Tuesday, February 09, 2010

GORDY BOO 'BIKED' MY TOES!


Anna has been amusing us linguistically recently. She has taken to inventing her own very expressive verbs. It started on Xmas day when her cousin Gordon got a new bike. Hampered by the subzero weather, he was trying it out in the hall in his flat as Anna walked out of the dining room. As he ran her over she indignantly wailed Gordy Boo biked my toes! This week another yell was heard from the dining room, this time in our own house. She walked into the kitchen holding her hand aloft crying No-no (her name for Léon) doored my fingers! As a lexicographer, I can't wait for the next instalment of Anna's dictionary of verbs :-)

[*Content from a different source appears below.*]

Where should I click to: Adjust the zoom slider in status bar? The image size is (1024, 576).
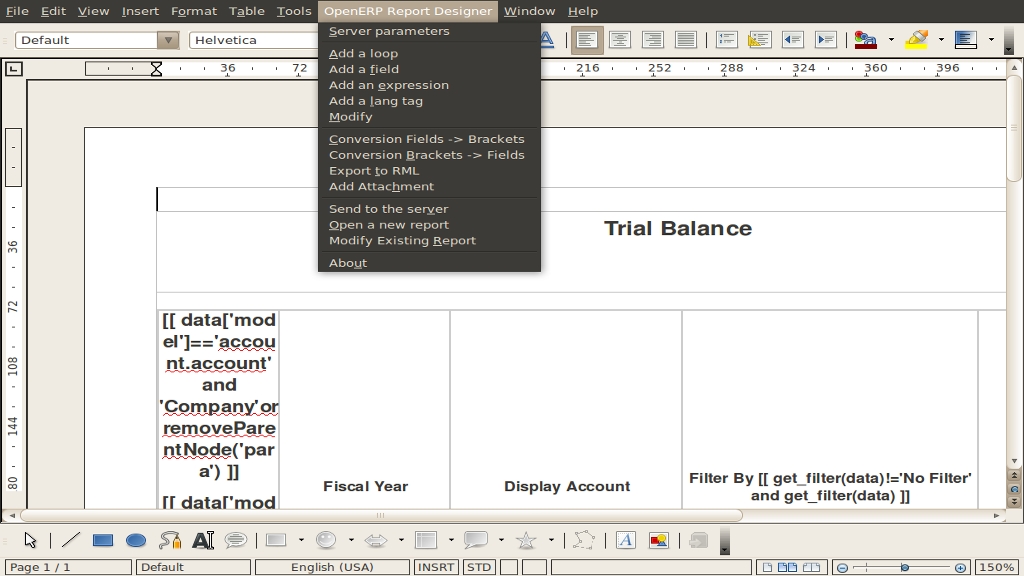click(x=904, y=567)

Saturday, February 06, 2010

DEALING WITH TERRORISTS


One thing I have learned over the years is the way to deal with these angelic little terrorist trolls when they decide they'd rather you held them all day than spent time doing dishes, washing clothes and the likes. Although this little cherub is more than happy for me to break my back wearing her while doing chores around the house, I am still trying to work out exactly how to wear her in this carrier while helping Thomas floor the loft. Having her on my front and crawling around isn't ideal, and she gets in the way of both the hammer and the screw driver. I guess I need to stick to painting ceilings for the next few weeks!

WHEN TO EDIT?

Thomas and I often look at Photoshop Disasters. I am often amazed at the quality of the things some news media publish and momentarily consider giving up the day job to become a full-time photo editor. Many people overlook the simplest rules when editing digital photos such as colour blending, duplication, failing to remove all the evidence, the symmetry rule, removing too much, plain stupidity etcetc
I have to say the one they uploaded on my birthday made me smile - how was this picture created and when did it become simpler to go to all this trouble rather than simply taking an actual photo of an air stewardess in front of a plane at your local airport anyway? Does no one ever stop and analyse that?

Tuesday, February 02, 2010

ESKIMO KISSES


When I was little my Dad used to call rubbing noses Eskimo kisses. The other day the kids were kissing and hugging and Thomas asked if they knew how to rub noses instead - instead of rubbing their noses together as we intended, they each rubbed their own nose with their hand - it was very cute!